We are a creative and energetic team at UT Southwestern Medical Center's Green Center for Reproductive Biology, and we are intensely focused on unraveling the functions of the non-coding genome. While this “dark matter” comprises the vast majority of mammalian genomes, our understanding of its function is only in its infancy. We know that it holds a wealth of regulatory information to precisely coordinate gene expression across all of an organism’s cell types. Underscoring their functional significance, most disease-associated loci are non-coding.
Still, our understanding of regulatory element function is largely anecdotal, and it is surprising how little we know given how proficient we have become at finding them. How do the millions of non-coding regulatory elements, including enhancers, promoters, insulators, and repressors, synergize to precisely control gene expression? How do genetic and epigenetic perturbations affect regulatory element function and contribute to disease? Can we build a predictive understanding of non-coding element function to learn rules of gene regulation? We explore these questions using a systems biology approach: developing and employing integrative techniques at the interface of gene regulation, epigenetics, functional genomics, and bioinformatics.
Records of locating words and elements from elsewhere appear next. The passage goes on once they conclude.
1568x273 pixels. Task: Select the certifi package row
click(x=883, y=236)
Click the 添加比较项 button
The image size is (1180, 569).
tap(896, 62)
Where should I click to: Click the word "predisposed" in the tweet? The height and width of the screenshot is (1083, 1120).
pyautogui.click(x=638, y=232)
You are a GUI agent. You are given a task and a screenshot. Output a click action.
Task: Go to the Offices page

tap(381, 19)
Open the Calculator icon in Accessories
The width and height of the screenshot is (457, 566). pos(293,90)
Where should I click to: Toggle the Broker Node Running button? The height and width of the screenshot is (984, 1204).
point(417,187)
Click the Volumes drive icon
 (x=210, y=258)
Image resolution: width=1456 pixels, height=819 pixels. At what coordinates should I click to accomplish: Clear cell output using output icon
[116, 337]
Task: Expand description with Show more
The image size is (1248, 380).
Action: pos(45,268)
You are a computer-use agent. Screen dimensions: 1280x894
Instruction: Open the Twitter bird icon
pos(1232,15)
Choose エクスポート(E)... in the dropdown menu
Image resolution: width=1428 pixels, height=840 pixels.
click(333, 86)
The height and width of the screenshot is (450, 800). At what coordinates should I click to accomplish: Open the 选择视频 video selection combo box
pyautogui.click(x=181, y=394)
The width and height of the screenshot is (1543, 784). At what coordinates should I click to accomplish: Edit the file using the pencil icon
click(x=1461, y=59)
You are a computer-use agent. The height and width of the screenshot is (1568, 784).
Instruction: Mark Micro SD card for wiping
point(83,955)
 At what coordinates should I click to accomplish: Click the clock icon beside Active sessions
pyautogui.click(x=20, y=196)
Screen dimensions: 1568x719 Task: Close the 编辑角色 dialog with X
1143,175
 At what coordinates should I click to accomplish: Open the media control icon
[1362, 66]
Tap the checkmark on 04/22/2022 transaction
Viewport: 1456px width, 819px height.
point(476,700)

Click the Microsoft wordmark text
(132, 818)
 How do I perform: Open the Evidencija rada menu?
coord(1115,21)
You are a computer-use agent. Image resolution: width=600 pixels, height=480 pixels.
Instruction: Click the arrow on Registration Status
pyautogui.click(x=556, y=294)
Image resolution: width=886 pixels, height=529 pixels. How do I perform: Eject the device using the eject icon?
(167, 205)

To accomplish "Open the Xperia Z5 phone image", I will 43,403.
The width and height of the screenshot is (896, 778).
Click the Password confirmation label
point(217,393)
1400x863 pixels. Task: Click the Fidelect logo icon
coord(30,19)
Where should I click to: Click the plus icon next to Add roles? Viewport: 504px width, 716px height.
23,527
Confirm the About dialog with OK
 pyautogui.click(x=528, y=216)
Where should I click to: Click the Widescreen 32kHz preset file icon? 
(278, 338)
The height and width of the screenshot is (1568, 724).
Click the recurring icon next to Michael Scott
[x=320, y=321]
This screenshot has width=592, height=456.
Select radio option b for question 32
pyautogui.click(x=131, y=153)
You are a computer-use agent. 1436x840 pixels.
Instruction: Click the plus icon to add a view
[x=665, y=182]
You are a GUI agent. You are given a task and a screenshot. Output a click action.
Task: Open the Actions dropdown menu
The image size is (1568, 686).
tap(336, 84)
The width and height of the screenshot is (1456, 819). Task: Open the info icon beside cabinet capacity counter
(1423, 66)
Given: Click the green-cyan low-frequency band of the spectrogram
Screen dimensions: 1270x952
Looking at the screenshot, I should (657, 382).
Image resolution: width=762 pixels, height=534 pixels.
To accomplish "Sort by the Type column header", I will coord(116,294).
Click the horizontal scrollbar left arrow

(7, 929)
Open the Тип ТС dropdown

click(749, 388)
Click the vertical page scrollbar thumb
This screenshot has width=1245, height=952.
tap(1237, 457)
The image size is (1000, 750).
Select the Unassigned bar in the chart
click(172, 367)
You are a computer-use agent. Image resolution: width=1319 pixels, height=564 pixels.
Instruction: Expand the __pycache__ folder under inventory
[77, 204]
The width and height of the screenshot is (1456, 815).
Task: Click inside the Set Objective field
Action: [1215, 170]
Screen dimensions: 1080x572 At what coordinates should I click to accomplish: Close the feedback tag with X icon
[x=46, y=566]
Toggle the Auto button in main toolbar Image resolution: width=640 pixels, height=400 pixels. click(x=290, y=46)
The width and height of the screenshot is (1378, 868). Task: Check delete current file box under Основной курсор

Specifically, to provide a descriptive global view of gene regulation, we employ high throughput sequencing assays to interrogate the epigenome, identify regulatory elements, and probe the three-dimensional interactions of these elements with target genes. In parallel, to derive predictive models, we are developing high throughput approaches using epigenome engineering to endogenously assay regulatory function. Through integrative bioinformatic analysis, we apply these predictive models to descriptive global data to address key questions of regulatory function in developmental and disease contexts.
Our eventual goal is to understand gene regulation in humans so well that we can 1) predict it and 2) engineer it for potential therapeutic benefit.